E' giunto il momento della mia recensione del RX-A3010.
Partiamo subito dal lato estetico: il 3067 che possedevo prima era decisamente più aggrazziato. Non so se il 3010 appare un pò più goffo per via del fatto che sono aumentate le dimensioni in altezza o per via del fatto che la parte frontale del pannello in alluminio spazzolato è inclinata verso l'interno nella zona superiore, e verso l'esterno nella parte inferiore, venendo così a creare come una bombatura verso il basso, ma la cosa è subito evidente. Pertanto dal punto di vista estetico, il 3010 perde qualche punto nei confronti del 3067. Il telecomando ed il display sono assolutamente identici e non fanno gridare al miracolo. Rimpiango tantissimo i tipici display Yamaha color ambra che caratterizzavano gli ampli del diapason fino ad un paio di anni fa. Mentre non mi piacciono molto gli attuali display di colore bianco, il color ambra era decisamente più "scenografico". Il telecomando completamente retroilluminato è di dimensioni sin troppo generose ed in plastica di media qualità, si poteva fare decisamente di meglio, magari andando a "sbirciare" ai telecomandi di casa Loewe o B&O.
Ma veniamo alla sostanza, dove il 3010 si conferma un prodotto vincente e con un audio da vero campione di razza e che ho potuto testare soprattutto con tanta musica multicanale live dei tantissimi concerti dal vivo che posseggo sia in DVD che in Blu-ray: il dettaglio è a dir poco sorprendente ed emerge in tutto il suo splendore e la trasparenza è davvero notevole. Il fronte è molto ampio, sembra quasi che sia più largo della reale posizione dei diffusori. Ottima la profondità, con una capacità di distinzione dei piani verticali davvero fuori dal comune e le posizioni sono geometricamente nette e molto precise.
Le voci femminili sono splendide: una perfetta amalgama tra dettaglio, spessore e armonia.

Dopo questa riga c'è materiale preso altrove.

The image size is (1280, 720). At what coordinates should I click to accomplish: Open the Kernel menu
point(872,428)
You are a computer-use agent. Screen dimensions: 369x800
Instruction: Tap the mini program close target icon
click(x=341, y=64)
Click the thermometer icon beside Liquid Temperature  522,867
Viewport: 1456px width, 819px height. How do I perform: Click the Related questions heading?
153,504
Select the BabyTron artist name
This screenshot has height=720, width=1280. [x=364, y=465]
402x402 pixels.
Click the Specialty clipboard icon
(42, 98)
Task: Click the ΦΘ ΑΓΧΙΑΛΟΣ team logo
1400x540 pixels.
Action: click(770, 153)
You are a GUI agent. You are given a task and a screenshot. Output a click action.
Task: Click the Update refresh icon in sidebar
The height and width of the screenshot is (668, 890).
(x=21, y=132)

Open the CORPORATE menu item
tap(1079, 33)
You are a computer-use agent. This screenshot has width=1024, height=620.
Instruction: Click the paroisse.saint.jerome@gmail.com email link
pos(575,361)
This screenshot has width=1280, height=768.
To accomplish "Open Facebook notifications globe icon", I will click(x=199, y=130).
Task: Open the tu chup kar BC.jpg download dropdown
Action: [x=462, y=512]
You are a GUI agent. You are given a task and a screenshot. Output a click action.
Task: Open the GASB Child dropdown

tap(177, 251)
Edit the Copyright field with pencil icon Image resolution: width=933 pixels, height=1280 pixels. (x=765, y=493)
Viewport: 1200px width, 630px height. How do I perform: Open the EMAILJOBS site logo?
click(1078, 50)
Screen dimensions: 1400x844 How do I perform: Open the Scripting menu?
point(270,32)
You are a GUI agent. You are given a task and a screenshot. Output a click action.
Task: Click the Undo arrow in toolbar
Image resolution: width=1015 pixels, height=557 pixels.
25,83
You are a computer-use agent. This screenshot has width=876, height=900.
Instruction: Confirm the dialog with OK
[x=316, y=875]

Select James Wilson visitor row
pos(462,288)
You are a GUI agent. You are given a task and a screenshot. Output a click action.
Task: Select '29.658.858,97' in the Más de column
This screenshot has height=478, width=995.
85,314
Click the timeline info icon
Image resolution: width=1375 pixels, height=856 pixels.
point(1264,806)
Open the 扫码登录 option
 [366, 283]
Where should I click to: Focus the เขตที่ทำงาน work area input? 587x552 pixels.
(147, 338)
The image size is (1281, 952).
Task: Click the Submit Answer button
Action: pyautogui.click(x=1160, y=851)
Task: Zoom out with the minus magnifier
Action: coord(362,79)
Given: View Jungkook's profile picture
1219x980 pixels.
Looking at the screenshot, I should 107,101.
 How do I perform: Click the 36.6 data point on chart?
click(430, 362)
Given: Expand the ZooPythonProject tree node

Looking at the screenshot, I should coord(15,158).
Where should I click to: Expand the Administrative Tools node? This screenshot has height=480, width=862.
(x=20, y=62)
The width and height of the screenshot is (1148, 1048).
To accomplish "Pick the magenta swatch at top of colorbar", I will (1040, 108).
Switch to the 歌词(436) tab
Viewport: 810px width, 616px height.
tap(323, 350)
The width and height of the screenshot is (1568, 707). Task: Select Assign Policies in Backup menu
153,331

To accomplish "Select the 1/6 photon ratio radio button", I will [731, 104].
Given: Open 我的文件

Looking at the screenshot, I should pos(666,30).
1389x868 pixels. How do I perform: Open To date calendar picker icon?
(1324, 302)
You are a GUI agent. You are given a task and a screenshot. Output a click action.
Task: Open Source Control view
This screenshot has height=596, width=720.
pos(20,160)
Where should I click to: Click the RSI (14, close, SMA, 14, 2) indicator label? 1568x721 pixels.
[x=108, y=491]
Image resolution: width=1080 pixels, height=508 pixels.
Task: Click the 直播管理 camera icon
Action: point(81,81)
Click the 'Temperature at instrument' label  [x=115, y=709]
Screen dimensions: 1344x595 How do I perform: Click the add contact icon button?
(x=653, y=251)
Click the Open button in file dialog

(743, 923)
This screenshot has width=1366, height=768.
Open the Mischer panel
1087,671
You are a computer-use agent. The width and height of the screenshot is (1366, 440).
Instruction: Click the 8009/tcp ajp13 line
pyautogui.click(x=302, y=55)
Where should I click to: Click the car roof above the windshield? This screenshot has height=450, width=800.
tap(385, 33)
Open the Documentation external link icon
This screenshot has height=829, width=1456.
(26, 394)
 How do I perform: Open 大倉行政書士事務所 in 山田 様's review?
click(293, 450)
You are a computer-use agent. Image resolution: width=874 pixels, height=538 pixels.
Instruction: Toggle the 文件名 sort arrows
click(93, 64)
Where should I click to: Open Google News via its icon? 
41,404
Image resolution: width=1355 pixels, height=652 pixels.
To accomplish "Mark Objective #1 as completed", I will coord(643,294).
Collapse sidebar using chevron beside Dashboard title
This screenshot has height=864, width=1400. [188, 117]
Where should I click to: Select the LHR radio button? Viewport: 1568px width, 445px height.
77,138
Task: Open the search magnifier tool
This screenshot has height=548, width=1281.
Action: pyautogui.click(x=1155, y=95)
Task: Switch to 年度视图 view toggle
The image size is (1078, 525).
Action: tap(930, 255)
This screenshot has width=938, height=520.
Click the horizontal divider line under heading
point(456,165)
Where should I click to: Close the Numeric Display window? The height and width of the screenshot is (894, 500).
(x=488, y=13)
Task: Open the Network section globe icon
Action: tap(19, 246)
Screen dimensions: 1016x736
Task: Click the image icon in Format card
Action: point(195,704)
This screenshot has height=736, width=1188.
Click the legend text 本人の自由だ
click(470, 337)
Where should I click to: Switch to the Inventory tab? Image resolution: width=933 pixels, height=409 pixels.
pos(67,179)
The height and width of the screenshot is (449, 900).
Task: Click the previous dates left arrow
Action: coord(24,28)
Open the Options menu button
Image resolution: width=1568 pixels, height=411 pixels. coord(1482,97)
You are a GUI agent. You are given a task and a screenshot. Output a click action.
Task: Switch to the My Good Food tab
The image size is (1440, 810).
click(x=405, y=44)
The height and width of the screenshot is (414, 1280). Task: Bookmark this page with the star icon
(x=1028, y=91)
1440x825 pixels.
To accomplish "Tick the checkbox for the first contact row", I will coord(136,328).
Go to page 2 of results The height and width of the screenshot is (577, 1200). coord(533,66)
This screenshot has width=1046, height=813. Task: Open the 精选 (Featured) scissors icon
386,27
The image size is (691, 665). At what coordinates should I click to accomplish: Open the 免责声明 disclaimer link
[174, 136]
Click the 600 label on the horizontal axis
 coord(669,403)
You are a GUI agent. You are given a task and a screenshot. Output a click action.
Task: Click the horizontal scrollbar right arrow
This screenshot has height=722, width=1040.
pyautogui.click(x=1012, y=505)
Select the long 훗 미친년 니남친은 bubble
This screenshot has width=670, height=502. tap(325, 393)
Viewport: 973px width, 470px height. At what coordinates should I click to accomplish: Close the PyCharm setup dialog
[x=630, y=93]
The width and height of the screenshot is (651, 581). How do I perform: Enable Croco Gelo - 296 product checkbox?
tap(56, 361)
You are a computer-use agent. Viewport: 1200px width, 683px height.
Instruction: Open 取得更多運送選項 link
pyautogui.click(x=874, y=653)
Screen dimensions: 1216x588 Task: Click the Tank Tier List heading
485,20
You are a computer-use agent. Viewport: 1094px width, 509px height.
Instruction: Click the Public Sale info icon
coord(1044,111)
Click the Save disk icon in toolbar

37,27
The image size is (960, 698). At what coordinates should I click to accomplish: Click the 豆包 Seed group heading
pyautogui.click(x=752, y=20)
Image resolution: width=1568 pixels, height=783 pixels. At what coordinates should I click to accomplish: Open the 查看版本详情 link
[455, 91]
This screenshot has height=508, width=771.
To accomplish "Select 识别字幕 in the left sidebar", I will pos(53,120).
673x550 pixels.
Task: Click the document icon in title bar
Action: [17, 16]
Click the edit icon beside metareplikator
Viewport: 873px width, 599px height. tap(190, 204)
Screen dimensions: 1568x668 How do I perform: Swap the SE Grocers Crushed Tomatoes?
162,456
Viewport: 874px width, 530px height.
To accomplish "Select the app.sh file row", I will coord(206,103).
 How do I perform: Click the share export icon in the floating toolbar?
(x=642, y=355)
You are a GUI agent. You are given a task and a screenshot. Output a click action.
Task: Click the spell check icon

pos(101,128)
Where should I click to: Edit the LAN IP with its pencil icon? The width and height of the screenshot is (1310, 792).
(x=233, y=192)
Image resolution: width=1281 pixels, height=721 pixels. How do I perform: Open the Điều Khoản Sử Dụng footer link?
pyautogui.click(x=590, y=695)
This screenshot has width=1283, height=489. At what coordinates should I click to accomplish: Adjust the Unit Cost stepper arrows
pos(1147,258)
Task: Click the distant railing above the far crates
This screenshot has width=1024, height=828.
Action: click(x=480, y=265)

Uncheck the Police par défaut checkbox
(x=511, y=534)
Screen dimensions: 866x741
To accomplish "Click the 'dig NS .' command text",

Quelle maschili invece sono incredibilmente profonde, calde e mai nasali. Il canale LFE viene riprodotto in maniera piuttosto gentile con questo genere di software.
Veniamo ai film: anche in questo caso, prestazioni da vera prima classe, la decodifica dei segnali inviati in bitstream è eccellente, con una riproduzione molto ampia, molto avvolgente ed estremamente immersiva. Ma quello che mi ha impressionato maggiormente sono la pulizia e la trasparenza che evidenziano in modo molto netto i dettagli, pur conservando una timbrica equilibrata e con asprezze davvero ridotte ai minimi termini.
Ottime le frequenze basse, nette e dinamiche, perfetta le gestione dei canali capaci di pilotare e guidare con assoluta precisione gli spostamenti di fronte ed i vari panning. il 3010 usato in modalità "Straight" è poco propenso a effetti eccessivamente marcati, ma è capace davvero di una grande trasparenza e di una dinamica dirompente, siamo vicini al terremotante.
Un discorso a parte meritano i soliti ottimi effetti Cinema DSP (qui nella versione più evoluta con ben 4 motori DSP ed il Cinema DSP HD3 esattamente come il modello flagship DSP-Z11) che con alcuni film tipo genere Sci-Fi o Avventura riescono a regalare ancora qualche emozione in più e per quanto possibile una esperienza audio ancora più immersiva.
Rispetto quindi al 3067 ci sono stati diversi passi in avanti, soprattutto in ambito musicale. Le differenze in ambito Cinema usando la modalità "Straight" invece sono lievemente meno percepibili. mentre usando gli effetti Cinema DSP le differenze in home cinema sono più marcate e la cosa è probabilmente dovuta al fatto che i 4 motori DSP del 3010 rispetto ai soli due motori DSP del 3067 forniscono una potenza di calcolo e di ri elaborazione audio decisamente più elevata.